New Prediction Model Aims to Inform Patients of Shoulder Replacement Surgery Risks
A new model to predict the risk of serious complications after shoulder replacement surgery has been developed in a collaboration between researchers from the Universities of Oxford, Bristol, and Copenhagen. The model, published in The Lancet Rheumatology today [31 July], could be an important tool to help both patients and doctors make more informed decisions about this common procedure.
Shoulder replacements are becoming increasingly common, with some countries seeing a 17-fold increase in surgeries over the past decade. However, serious adverse events including medical complications requiring admission to hospital can occur in over five per cent of patients.
Epaminondas Markos Valsamis, NIHR Doctoral Research Fellow at the University of Oxford and the paper’s lead author, explained: “Despite seeing a year-on-year rise of serious adverse events after shoulder replacement surgery, there is as yet no prediction model in widespread use to provide patients with personalised estimates of their expected risk.
“Patients, carers and clinicians have previously identified the importance of being able to make accurate predictions of patients outcomes to make well-informed decisions.”
Dr Adrian Sayers, Senior Research Fellow in the Bristol Medical School: Translational Health Sciences (THS) and a co-author, added: “The decision to undergo surgery is always difficult, and the ability of patients to weigh the risks and benefits of undergoing surgery is challenging. We hope this tool will be useful to patients and surgeons before they decide to undergo surgery.“
In collaboration with researchers from the universities of Bristol and Copenhagen, the Oxford team used data from the National Joint Registry (NJR) and NHS Hospital Episode Statistics in England to develop their risk prediction model.
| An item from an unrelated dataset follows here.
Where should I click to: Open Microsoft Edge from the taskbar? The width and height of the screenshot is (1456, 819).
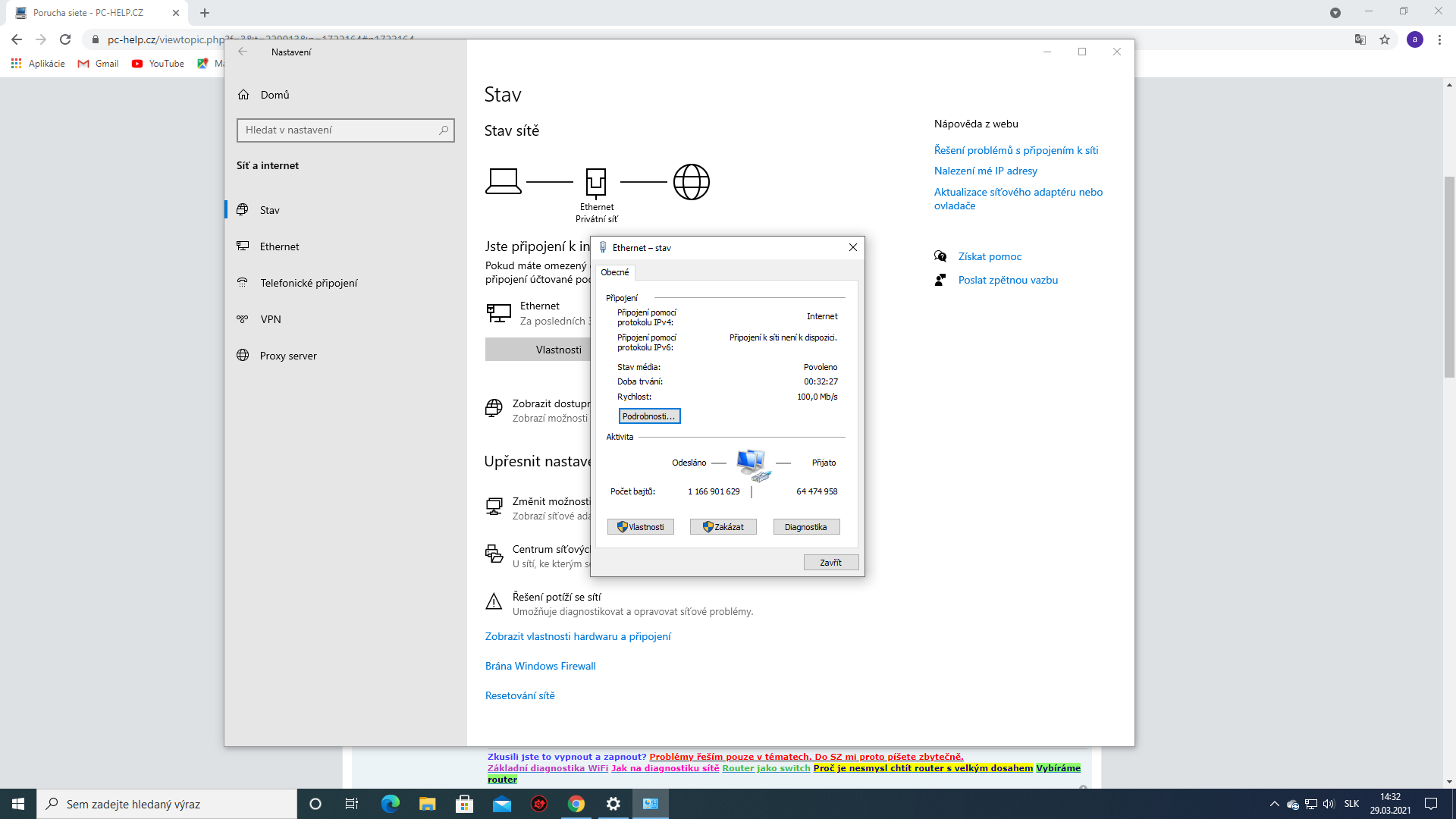(391, 804)
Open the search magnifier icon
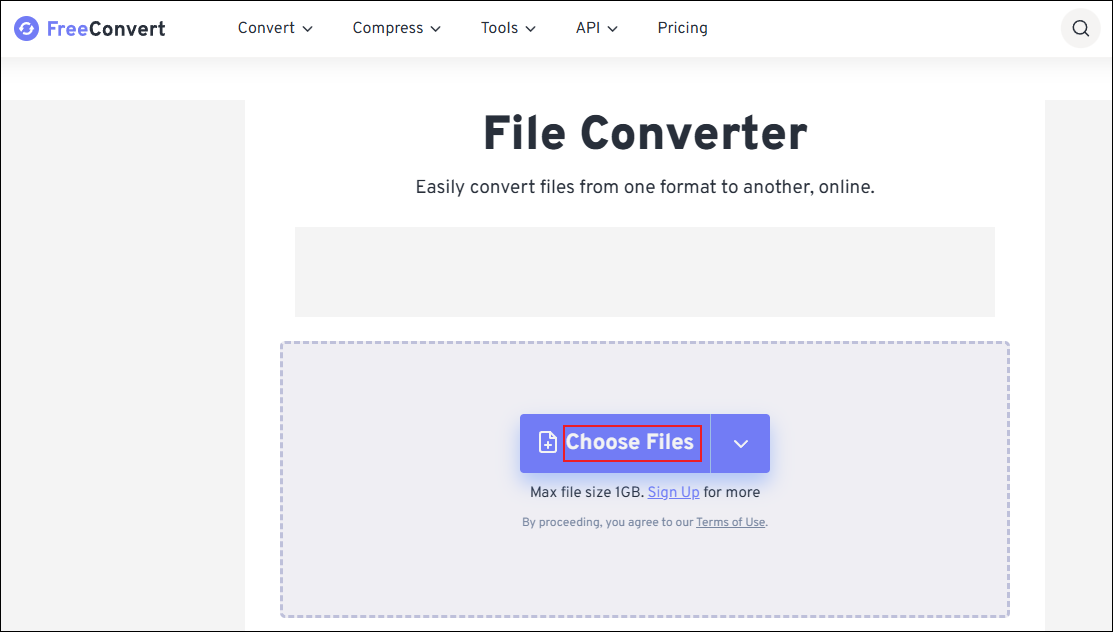1113x632 pixels. [1080, 28]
They analysed information from over 40,000 shoulder replacement patients, looking at factors such as age and medical conditions.
The research team then externally validated the model on patient data from 6,600 shoulder replacements in Denmark, demonstrating that it performs consistently well and can be applied broadly, beyond just the original English population.
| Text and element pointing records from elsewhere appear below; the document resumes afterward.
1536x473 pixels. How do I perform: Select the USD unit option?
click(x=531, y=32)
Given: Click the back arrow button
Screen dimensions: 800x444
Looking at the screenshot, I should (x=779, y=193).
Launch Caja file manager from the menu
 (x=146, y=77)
Markos Valsamis said: “We found it was accurate and performed well both in England and Denmark and demonstrated that it has ‘clinical utility’, meaning it is beneficial to use in clinical practice.”
The resulting model was able to take inputs such as age, sex, and whether a patient has certain medical conditions, and accurately predict their risk of experiencing a serious adverse event, such as chest infections, heart attacks, and strokes, requiring hospitalisation within 90 days of their surgery.
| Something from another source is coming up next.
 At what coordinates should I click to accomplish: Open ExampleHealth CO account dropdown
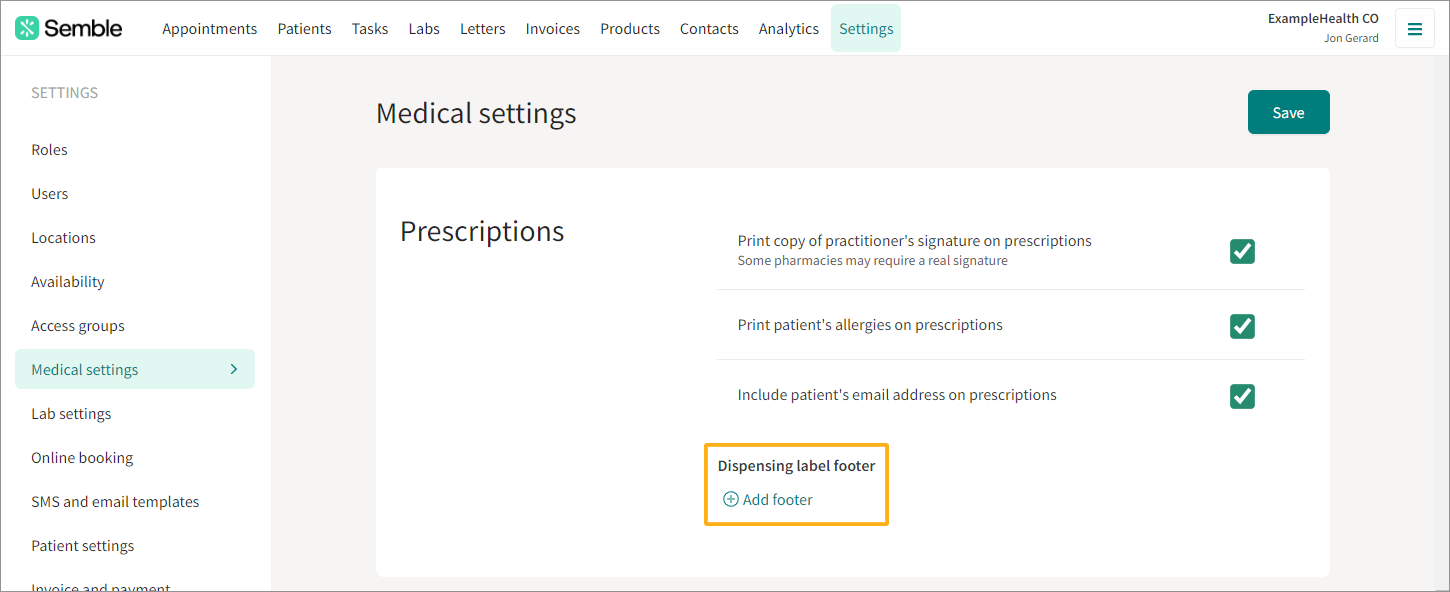1322,28
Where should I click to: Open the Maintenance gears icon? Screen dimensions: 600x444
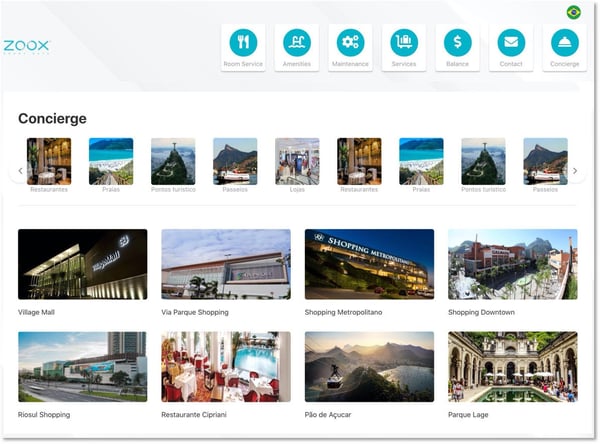(x=350, y=43)
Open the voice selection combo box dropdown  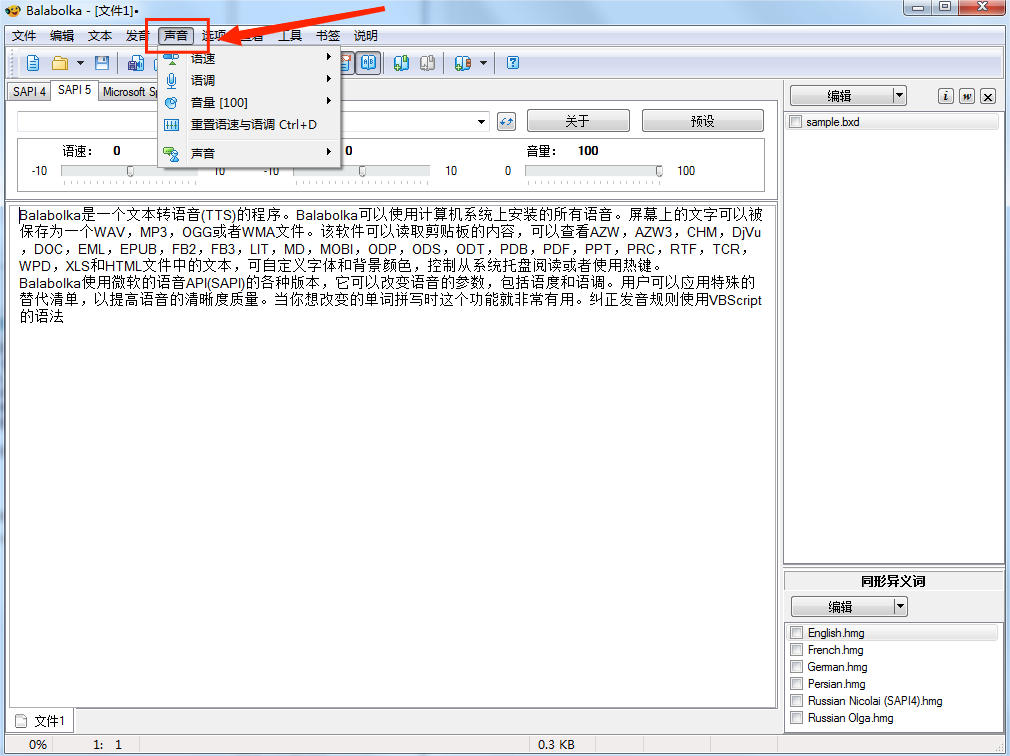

Gillian Coward, NJR Patient Representative, explained: “Patients need to have realistic expectations about their surgery, and this model helps bridge gaps in their understanding.
“Armed with their personalised risk information, patients can work closely with their surgeon to decide on the best course of action for their individual circumstances.”
Jeppe Vejlgaard Rasmussen, shoulder and elbow surgeon at the University of Copenhagen, added: “As complications from shoulder replacement can significantly impact a patient’s quality of life and recovery, as well as being a major cost driver for healthcare systems globally, patients, clinicians and healthcare systems all stand to benefit from this type of predictive tool.”
Professor Jonathan Rees from the Oxford team and Head of the Nuffield Department of Orthopaedics, Rheumatology and Musculoskeletal Sciences, said: “The English and Danish research teams are working to make the prediction model widely available online through their national societies and partners.”